*** Supplied data ***
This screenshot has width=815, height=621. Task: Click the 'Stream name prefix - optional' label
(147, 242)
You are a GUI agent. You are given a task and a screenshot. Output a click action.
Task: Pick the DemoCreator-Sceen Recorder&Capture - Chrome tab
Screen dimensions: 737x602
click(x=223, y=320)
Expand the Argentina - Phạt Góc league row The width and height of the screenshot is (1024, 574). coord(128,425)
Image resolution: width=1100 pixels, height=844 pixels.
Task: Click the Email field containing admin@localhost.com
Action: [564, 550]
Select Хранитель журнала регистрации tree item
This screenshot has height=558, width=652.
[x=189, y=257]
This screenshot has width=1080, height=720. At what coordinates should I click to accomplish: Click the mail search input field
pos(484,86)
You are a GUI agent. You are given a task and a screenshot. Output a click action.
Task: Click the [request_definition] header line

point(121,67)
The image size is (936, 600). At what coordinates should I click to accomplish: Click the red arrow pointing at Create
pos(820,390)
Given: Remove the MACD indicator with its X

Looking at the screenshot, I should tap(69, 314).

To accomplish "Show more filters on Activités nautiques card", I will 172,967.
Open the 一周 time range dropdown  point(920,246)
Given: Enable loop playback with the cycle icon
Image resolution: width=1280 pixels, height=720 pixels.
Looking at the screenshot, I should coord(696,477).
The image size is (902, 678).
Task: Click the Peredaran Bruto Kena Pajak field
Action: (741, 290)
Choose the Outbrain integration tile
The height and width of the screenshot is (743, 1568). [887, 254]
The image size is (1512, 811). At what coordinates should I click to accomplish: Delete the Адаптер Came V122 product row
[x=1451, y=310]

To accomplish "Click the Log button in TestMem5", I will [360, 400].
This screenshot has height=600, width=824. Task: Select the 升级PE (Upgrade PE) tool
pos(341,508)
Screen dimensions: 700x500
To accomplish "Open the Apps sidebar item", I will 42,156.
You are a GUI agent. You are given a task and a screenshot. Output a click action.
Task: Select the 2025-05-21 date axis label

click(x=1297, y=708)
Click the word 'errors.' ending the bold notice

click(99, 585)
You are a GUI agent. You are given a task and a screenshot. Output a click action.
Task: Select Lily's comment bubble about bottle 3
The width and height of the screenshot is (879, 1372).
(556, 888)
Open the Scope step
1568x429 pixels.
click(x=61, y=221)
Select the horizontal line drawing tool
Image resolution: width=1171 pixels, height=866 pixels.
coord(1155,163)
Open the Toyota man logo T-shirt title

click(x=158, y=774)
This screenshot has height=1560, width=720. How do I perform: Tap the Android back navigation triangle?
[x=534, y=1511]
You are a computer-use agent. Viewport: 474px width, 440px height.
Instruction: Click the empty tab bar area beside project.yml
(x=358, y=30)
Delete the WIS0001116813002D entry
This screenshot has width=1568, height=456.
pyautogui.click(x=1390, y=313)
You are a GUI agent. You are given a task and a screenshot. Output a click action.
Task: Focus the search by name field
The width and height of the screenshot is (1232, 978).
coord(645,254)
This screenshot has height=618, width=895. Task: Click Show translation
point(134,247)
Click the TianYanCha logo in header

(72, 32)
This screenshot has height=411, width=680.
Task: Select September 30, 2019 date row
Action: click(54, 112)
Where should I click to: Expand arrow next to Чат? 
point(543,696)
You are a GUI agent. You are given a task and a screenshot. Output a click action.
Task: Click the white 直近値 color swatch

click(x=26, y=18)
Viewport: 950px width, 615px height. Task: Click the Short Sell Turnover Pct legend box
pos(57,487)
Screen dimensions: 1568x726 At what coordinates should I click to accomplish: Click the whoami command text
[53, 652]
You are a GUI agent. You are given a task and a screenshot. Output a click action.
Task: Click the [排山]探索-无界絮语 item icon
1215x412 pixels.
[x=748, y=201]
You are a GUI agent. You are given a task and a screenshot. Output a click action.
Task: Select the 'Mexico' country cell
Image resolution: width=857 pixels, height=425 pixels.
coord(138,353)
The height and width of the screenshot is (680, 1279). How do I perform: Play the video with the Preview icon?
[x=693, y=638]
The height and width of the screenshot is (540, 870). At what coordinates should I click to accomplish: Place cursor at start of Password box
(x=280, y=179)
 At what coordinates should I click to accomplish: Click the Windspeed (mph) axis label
*** End of Supplied data ***
Prompt
Exactly one number is the answer: how many lines of the entries contain the string "will".

Response box
3